NFU sells to rival with no redundancies

Brokers have welcomed NIG's takeover of Avon Insurance's 2003 renewals, saying it should increase competitiveness among insurers.

Last week NIG announced it would invite renewal of Avon's intermediary-based personal and commercial lines business from January onward.

Broker-only insurer NIG, part of the Churchill Group, had a gross premium income of £758m last year.

Avon, a wholly-owned subsidiary of NFU Mutual, had a gross premium income of £166m last year.

The transfer of Avon's business will comprise 45,000 commercial and 305,000 personal lines policies.

Financial details of the transaction have not been released.

The Broker Network managing director Grant Ellis said he expected the transfer to give Avon more freedom to operate.

"Avon's departure from NFU ought to increase competitiveness, considering that NFU used to prohibit Avon from competing in similar markets," he said.

Ellis said the transfer could also lead NFU to branch out of agricultural insurance, now that it was no longer tied by Avon.

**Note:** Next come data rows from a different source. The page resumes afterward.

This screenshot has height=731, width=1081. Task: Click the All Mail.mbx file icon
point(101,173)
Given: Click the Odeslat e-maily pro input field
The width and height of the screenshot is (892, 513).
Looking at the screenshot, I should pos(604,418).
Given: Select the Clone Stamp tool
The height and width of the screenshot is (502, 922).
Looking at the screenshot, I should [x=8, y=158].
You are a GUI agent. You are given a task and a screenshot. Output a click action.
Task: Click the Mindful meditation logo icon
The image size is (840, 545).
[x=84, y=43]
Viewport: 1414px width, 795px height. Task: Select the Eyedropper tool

He said: "What is ironic is that NFU has sold off its Avon business to a player that is also competing in the agricultural sector."

All of Avon's 11 branch offices and about 180 employees will be transferred to NIG, avoiding any redundancies.

NIG commercial director Charles Earle said NIG had no plans to re-brand Avon's products or drop any of its loss adjusting providers.

"We don't have a formal, publicly appointed loss adjusting panel and neither does Avon, but we do both use a group of loss adjusters," he said,

"There are no plans to change that because of the Avon transfer, not to say that these things won't happen in the future."

Earle said broker response to the transfer had been positive so far.